Fermato dai Carabinieri per un controllo nascondeva cocaina all'interno dell'auto
Tuoro sul Trasimeno

I militari dell’aliquota radiomobile della Compagnia Carabinieri di Città della Pieve, nella giornata di ieri, nel corso di normale servizio perlustrativo per la prevenzione e repressione dei reati in genere, hanno tratto in arresto in flagranza di reato, per il reato di detenzione ai fini di spaccio di sostanze stupefacenti, un cittadino albanese di 22 anni, residente in provincia di Bergamo, presente sul territorio nazionale con regolare permesso di soggiorno, gravato da numerosi precedenti di polizia.

I Carabinieri del Nucleo Radiomobile, sulla strada s.r. 75 bis del comune di Tuoro sul Trasimeno, hanno proceduto al controllo di una Fiat Punto di colore blu con a bordo il predetto cittadino straniero e questi, all’atto del controllo, assumeva un atteggiamento nervoso ed agitato tale da indurre gli operanti a procedere a più accurate verifiche estese anche all’interno del veicolo.
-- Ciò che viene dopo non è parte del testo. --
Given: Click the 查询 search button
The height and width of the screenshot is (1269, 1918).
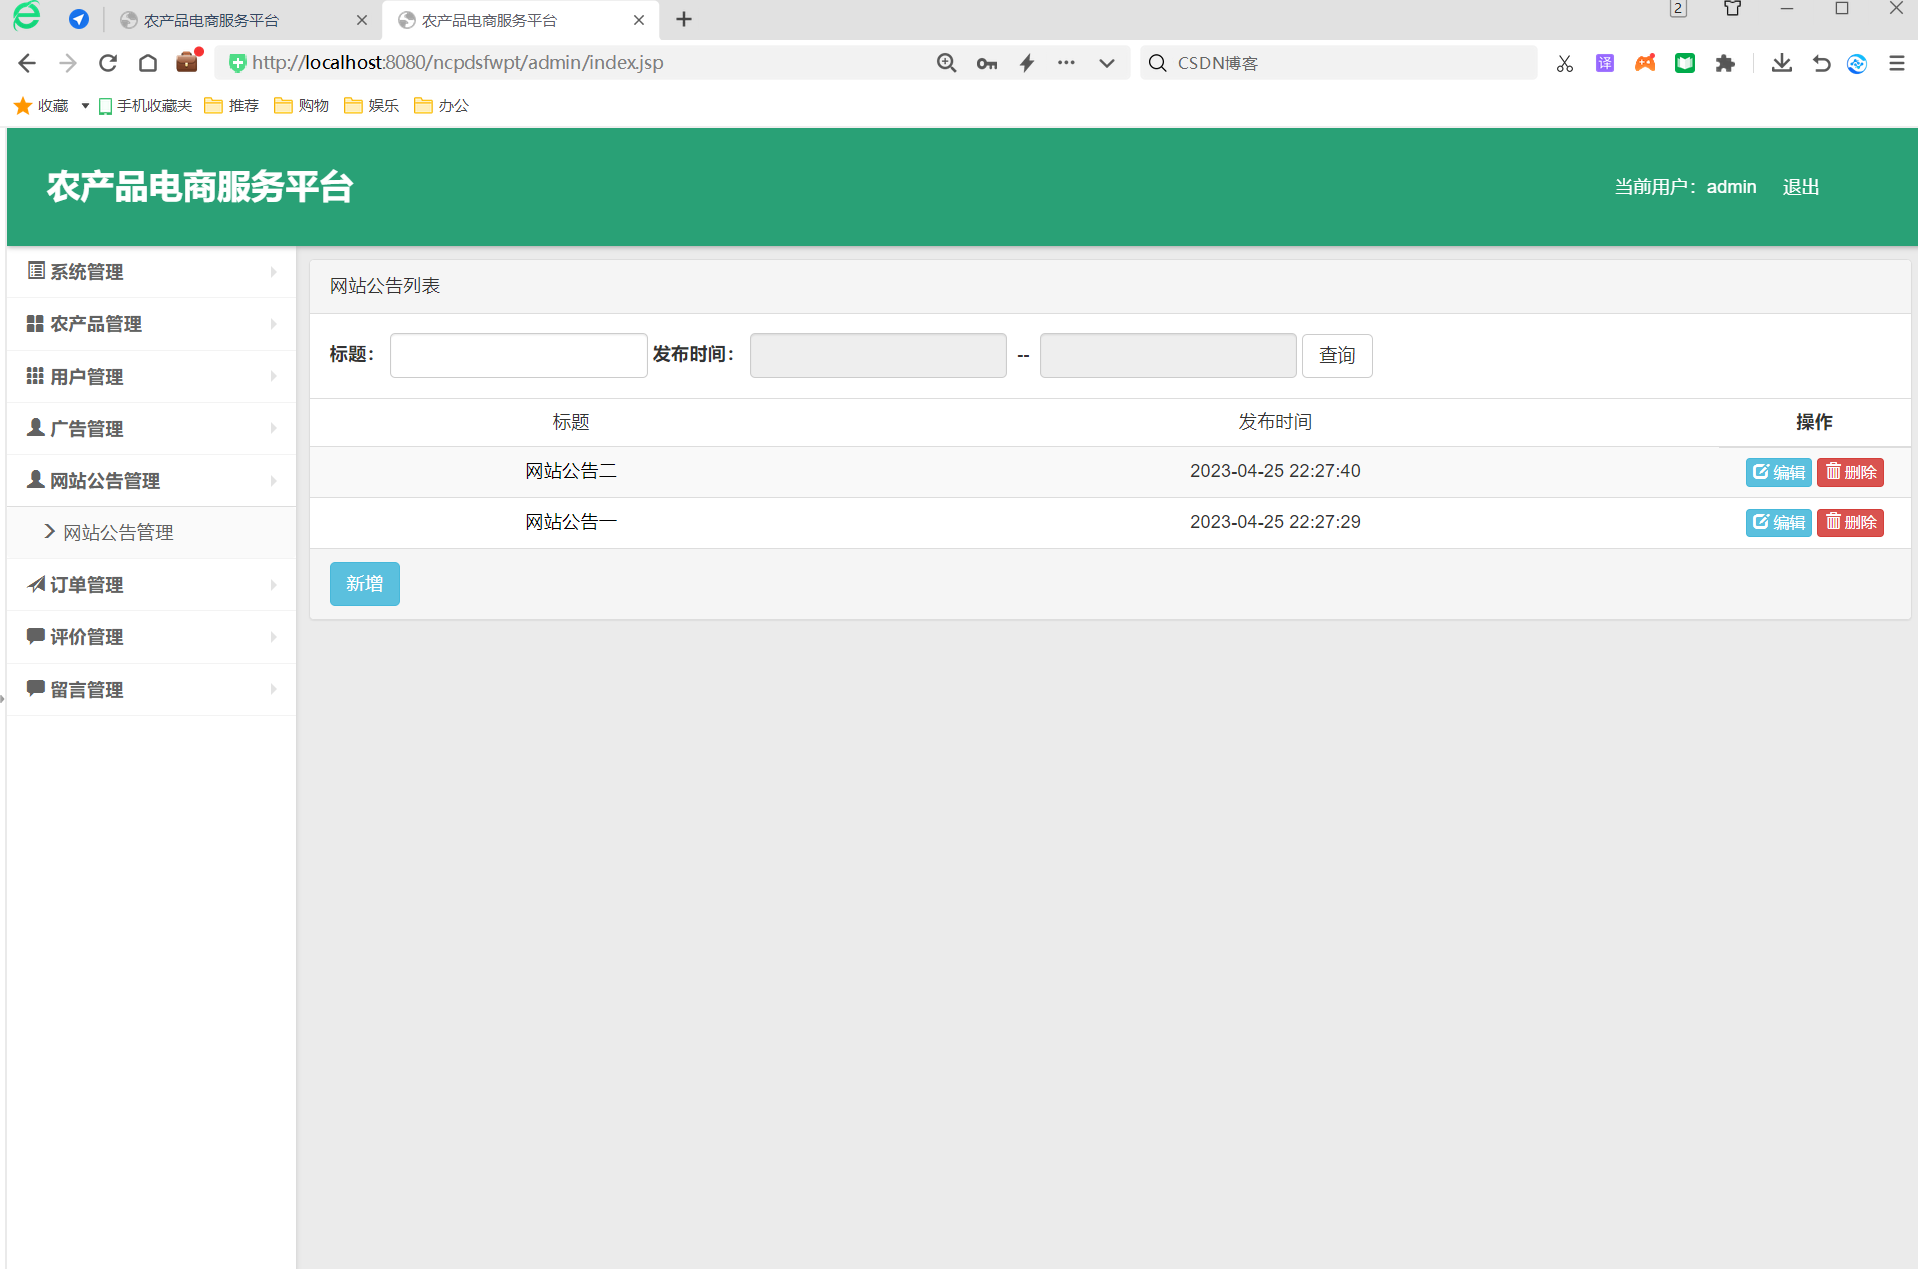Looking at the screenshot, I should 1336,356.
Nel corso del controllo i militari, durante l’ispezione, rinvenivano, all’interno del rivestimento in plastica ubicato sotto il volante del veicolo, un calzino in lana con all’interno, ben occultati, quattro involucri di cellophane termosaldati contenenti sostanza solida di colore bianco, che si è rivelata poi essere stupefacente del tipo cocaina per un peso complessivo di grammi 4 circa.

Venivano inoltre rinvenute, nelle disponibiità del ragazzo, una somma di denaro pari a 120 euro, presumibile provento dell’attività di spaccio, ed un telefono cellulare.

L’arrestato è stato quandi condotto presso gli uffici della Compagnia Carabinieri di Città della Pieve per le incombenze di rito, dopo di che è stato trattenuto presso le camere di sicurezza della caserma, in attesa di rito direttissimo che è stato celebrato nella mattinata odierna, 12 febbraio 2020. L’arresto è stato convalidato da parte dell’Autorità Giudiziaria ed al soggetto, a seguito di patteggiamento, è stata inflitta una condanna di 8 mesi di reclusione, con pena sospesa, ed euro 800 di multa.

L’attività posta in essere rientra tra quelle per arginare il dilagante fenomeno dello spaccio e conseguente uso di sostanza stupefacenti nell’area lacustre.